THE POETRY OF JONATHAN HART

Jonathan Locke Hart’s five books of poetry cover writing that extends thirty years, although most of his poems appear to have been written between the early 1990s and the mid-2000s. For their sensitivity to nuances of feeling and their technical care, Hart’s poems resemble those of another master from Alberta, E.D. Blodgett, to whom one of Hart’s books, Dream China (2002), is dedicated. But Hart’s poems are altogether less intimate than Blodgett’s. There is little of Hart’s personal life in them, or of our personal lives, in which we are held to one another by the spiderweb of nearly invisible but exceptionally powerful bonds. Nor is Hart a poet like Simon Armitage, for example, whose imagination is rooted deeply in one place, as in almost all English poets, however much they travel. Although they are always going down lost lanes of Queen Anne’s lace, English poets are never lost themselves. They know where they are and where they come from.

Hart is different, and in this, I think, intensely Canadian, or even Australian, for Australians are just like Canadians, only more so. Hart has traveled widely, in China and in every major country in Europe. He has lived long periods in China, but also in England, often at its great universities in Oxford, Cambridge, and London. He has also had extended stays in the United States, at Princeton and especially at Harvard, a university with which he has had close personal connections. Trained in history and English literature, a scholar of the European Renaissance and of Shakespeare, and of the history of colonialism, Hart is a creature of the elite university world — his PhD is from Toronto, where he lived in Massey College — but he is also a citizen of the world outside the universities. His poetry is intensely a poetry of place, place known and felt in historical depth; but the places in question are many. His is not a poetry of roots but of mobility.

One of Hart’s heroes and teachers, Marshall McLuhan, spoke not unfavorably of the rootlessness of modern man in the age of modern communications. Another of Hart’s heroes and teachers, Northrop Frye, influenced by McLuhan’s mentor, Harold Adams Innis, spoke of how Canada, because it is a vast, sparsely populated territory and obsessed, as a result, with communications, is a post-national country just because of this fact. Communications — a transcontinental railway and telegraph, a trans-Canada highway, a growing trade in Canadian books, aircraft, immigration, radio, telecommunications, the Internet — were needed to unite the vast country. But this unifying effort overshot its aim because there was no reason, nor is there now, for communications to stop at national boundaries. Communications, the “extensions of man,” as McLuhan called them, break through all boundaries whatever and connect us with the world, and with others in the world, sometimes unpleasantly. Paradoxically, in trying to unite and define itself as a country by means of communications, Canada succeeded in doing the opposite. It became a post-national country.

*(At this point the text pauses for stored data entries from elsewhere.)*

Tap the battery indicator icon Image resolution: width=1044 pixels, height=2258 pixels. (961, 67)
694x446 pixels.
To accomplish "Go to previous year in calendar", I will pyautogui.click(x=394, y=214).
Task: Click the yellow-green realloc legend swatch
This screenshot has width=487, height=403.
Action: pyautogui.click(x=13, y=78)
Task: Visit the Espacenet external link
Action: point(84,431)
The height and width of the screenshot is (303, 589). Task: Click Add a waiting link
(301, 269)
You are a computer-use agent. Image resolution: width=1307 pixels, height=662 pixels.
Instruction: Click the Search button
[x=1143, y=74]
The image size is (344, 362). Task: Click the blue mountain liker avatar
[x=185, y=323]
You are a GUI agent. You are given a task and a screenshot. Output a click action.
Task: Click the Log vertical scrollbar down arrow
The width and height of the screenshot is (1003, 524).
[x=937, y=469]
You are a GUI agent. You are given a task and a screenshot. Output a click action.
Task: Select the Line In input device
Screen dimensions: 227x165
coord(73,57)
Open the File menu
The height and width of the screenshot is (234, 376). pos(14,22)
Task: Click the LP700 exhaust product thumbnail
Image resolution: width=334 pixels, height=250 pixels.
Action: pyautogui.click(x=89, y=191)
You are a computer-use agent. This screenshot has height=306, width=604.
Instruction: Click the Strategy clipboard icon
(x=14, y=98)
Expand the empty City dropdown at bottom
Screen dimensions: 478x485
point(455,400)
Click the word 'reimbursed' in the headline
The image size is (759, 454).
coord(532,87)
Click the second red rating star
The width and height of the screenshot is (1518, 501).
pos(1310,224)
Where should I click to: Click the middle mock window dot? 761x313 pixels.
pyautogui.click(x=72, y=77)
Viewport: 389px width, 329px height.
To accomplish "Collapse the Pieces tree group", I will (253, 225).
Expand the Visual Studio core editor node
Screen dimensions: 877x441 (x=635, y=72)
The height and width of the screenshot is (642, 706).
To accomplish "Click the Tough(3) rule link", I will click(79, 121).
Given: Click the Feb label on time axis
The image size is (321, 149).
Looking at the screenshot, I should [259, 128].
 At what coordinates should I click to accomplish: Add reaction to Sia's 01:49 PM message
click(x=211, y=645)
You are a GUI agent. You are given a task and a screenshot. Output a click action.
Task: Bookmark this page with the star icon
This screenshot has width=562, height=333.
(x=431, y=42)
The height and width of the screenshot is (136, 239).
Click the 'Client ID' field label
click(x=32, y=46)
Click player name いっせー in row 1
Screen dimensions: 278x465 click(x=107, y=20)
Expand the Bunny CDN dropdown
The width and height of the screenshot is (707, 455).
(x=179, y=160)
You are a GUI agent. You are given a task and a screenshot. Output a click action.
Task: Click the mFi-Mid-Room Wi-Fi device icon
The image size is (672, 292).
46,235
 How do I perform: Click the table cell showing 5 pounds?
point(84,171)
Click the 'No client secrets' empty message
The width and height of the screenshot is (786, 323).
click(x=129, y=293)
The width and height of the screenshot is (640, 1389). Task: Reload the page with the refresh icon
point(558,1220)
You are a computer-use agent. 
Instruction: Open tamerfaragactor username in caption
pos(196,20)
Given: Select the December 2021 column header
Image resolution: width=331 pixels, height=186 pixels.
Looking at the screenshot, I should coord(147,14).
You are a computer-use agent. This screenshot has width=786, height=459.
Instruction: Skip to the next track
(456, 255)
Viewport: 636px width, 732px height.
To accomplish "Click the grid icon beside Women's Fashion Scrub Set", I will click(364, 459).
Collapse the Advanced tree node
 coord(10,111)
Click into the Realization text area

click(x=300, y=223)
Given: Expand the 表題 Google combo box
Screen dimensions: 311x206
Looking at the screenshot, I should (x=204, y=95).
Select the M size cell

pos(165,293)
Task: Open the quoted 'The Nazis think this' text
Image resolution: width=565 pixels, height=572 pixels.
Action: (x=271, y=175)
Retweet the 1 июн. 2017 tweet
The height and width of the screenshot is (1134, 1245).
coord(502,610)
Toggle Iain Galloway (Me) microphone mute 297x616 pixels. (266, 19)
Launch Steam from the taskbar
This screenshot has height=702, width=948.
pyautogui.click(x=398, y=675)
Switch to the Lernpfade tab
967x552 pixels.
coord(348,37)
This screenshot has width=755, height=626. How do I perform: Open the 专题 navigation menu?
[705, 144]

Every young Canadian (and not only young Canadians) gets on an airplane as soon as she or he can and flees the country for some other place, for any other place, and preferably for many other places. They do so not out of any particular dislike of Canada (on the contrary) but out of the sense that this is what Canadians do: travel to other places on the globe and experience other cultures as directly as they can. Canadians have a strong sense of home, but this sense of home is, so to speak, dialectically determined by the experience of being away, even by the need to be away. If a Canadian who has lived in the United States for twenty-eight years may venture to say so, this need to be away from home in order to be home is one thing — not the only thing, of course, but an important one — that makes Canadians different from Americans. Americans feel American enough when at home. They feel American enough when abroad, no more, no less. The world is on TV.

Jonathan Hart’s poems are widely traveled works. Yet it is not so much a sense of home that they awaken dialectically as it is the sense of consciousness itself, consciousness reflecting on history, on the passage of time and on the specificity of earlier times, the haecceitas of the past.

In Breath and Dust, the earliest collection of poems, written from the mid-1970s to the late 1990s, Hart starts out in one poem in Canada, with a Canadian title, “Cabin Fever,” describing a sparrow that collided with the window and froze there, the river beyond “stacked and heaving / With broken ice.” It is a place where “even the dead are cold.” But the poem ends with an escape that is provided by books, another mode of communication, books from afar, with their “imported signs,” fire and roses (from T.S. Eliot’s Four Quartets) and the final, sweet, beautifully paced lines, “would that I were young / Again and in your arms.” Natural in their longing as they sound, those lines are a canny translation from another place and another time, from a famous, fourteenth-century English lyric poem. Their place at the end of this poem, apart from the emotional relief they provide, has the effect of relieving the Canadian’s cabin fever, confined within national boundaries, and opening the way to England. But not today’s England. This is the England of another time.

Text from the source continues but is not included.